# ZIEL
Gib alles ab der Zeile mit „You are a computer-use agent. This“ bis einschließlich der Zeile mit „pos(1054,54)“ aus der Auflistung unten als zweispaltige CSV mit den Spalten eingabe und ausgabe wieder, eine Zeile je Eintrag, jedes Feld in Anführungszeichen und Zeilenumbrüche durch Leerzeichen ersetzt. Die Bilder sollen in der Antwort nicht vorkommen.

====== VORLIEGENDE DATEN ======

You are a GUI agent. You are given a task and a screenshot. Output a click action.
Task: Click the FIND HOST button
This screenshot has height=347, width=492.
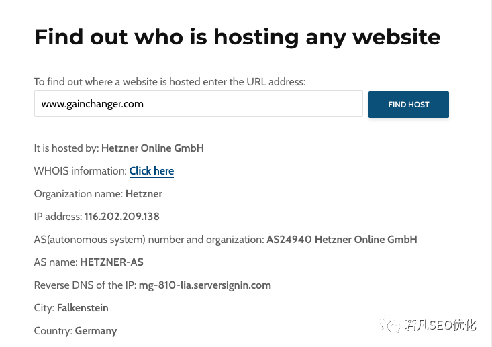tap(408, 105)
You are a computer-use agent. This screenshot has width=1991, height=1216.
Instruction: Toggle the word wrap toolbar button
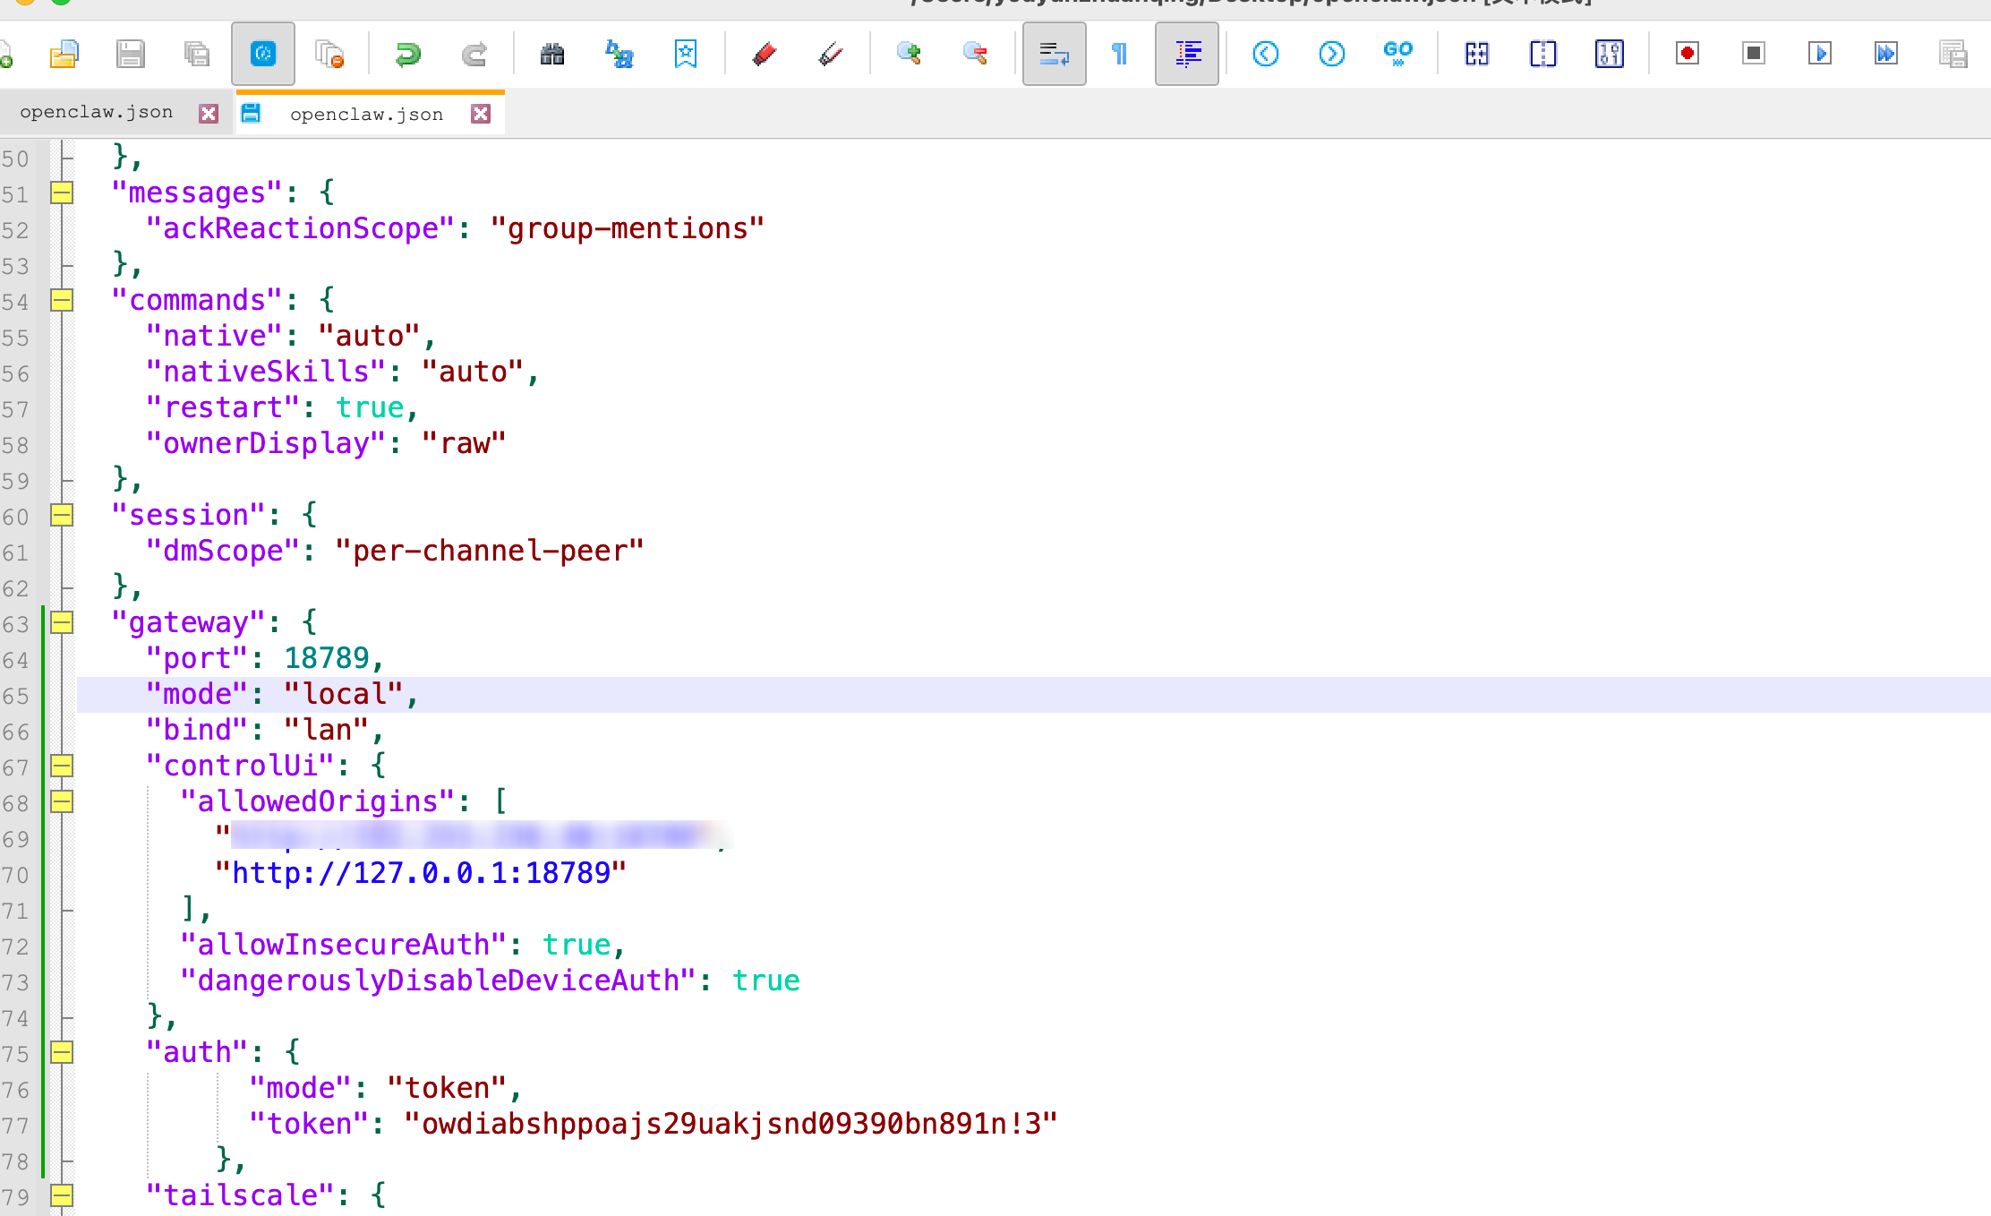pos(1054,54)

======
====== VORLIEGENDE DATEN ======

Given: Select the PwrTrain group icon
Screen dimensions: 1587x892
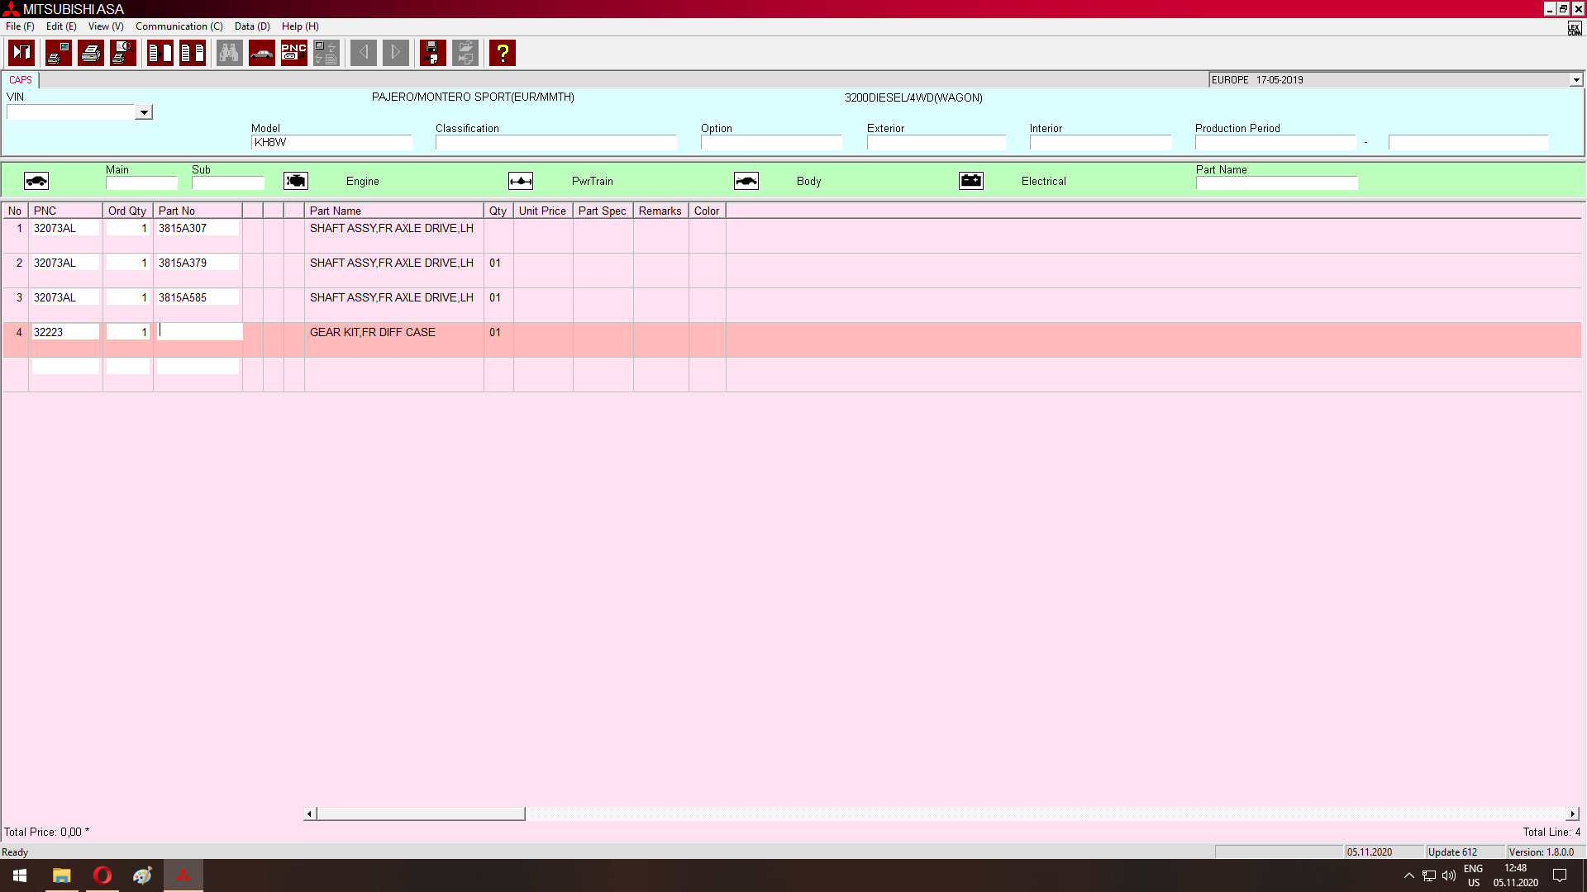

======
====== VORLIEGENDE DATEN ======

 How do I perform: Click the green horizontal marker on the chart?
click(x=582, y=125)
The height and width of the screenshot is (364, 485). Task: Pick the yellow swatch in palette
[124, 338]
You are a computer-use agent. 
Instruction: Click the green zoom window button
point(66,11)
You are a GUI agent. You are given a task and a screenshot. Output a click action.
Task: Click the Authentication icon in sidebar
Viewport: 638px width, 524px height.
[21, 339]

======

# LÖSUNG DER ÜBUNG
eingabe,ausgabe
"You are a computer-use agent. This screenshot has width=1991, height=1216. Instruction: Toggle the word wrap toolbar button","pos(1054,54)"